This is an obsolete version of the rule. Please click on the rule number to view the current version.


(1) In order to be reimbursed for outpatient services, an individual outpatient treatment provider must be state approved and be a licensed addiction counselor.

(2) In order to become state approved, the licensed addiction counselor (LAC) must complete and submit the designated application to the department.

(3) If the application and supporting documentation do not meet the application requirements, the department will notify the applicant in writing identifying the incomplete or missing information within 30 days of receipt of the application.

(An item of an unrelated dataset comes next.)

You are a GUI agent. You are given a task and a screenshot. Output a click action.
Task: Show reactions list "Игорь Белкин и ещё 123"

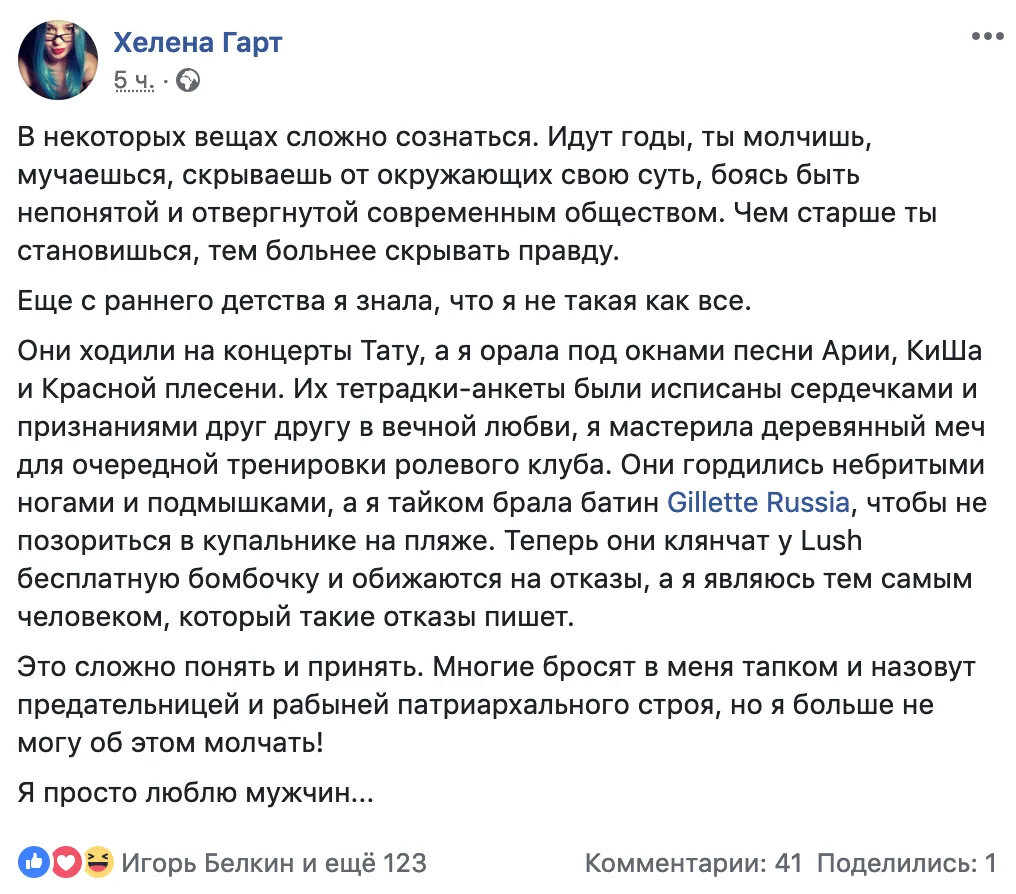274,862
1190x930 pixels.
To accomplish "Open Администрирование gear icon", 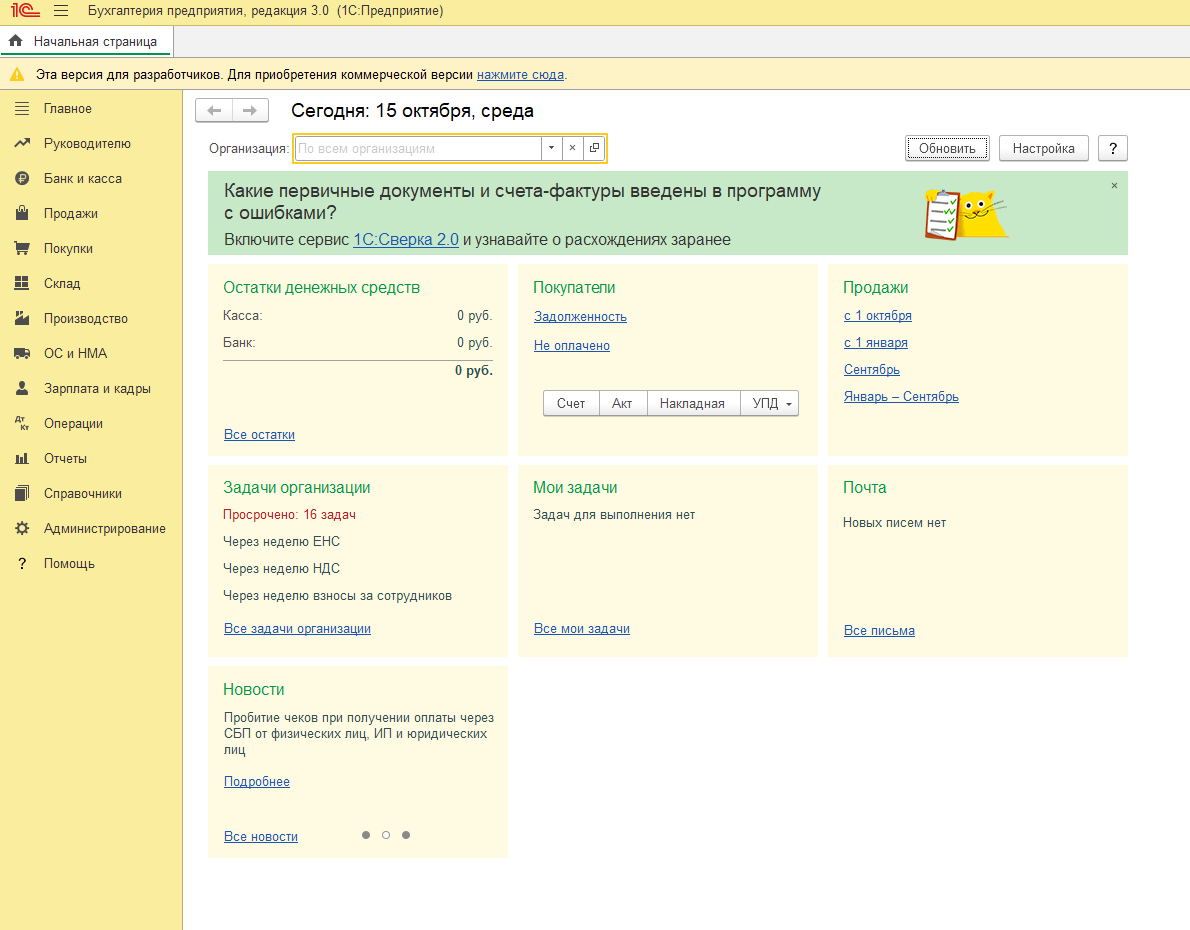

(a) The applicant has 30 days from the date of notification to respond in writing to the content of the notice.

(b) If a response is not received within 30 days, the department will deny approval and will notify the applicant in writing of the denial.

(4) If the application and supporting documentation meet the application requirements, the department shall issue provisional approval. Provisional approval is granted to provide time to comply with standards. Within 90 days of granting provisional approval, the department shall inspect the provider either on-site or remotely.

(5) The provider must submit the requested documentation to the department or allow the department access to the provider's premises for inspection.

(6) Within 20 days of the inspection, the department shall issue final approval or deny the application and shall send written notification of full approval or denial to the applicant.

(7) The department will reimburse a state approved outpatient treatment provider for American Society of Addiction Medicine (ASAM) level of care 1.0, Outpatient Services, using appropriate Common Procedural Terminology (CPT) codes.

(8) The department will annually inspect the provider, on-site or remotely, to ensure the provider continues to meet requirements of this rule.

(9) Approved providers must follow the ASAM Criteria in the provision of services and adhere to requirements outlined in the BHDD Medicaid Services Provider Manual.


History: 53-2-201, 53-24-204, MCA; IMP, 53-24-204, 53-24-207, MCA; NEW, 2021 MAR p. 182, Eff. 2/13/21; AMD, 2022 MAR p. 1889, Eff. 9/24/22.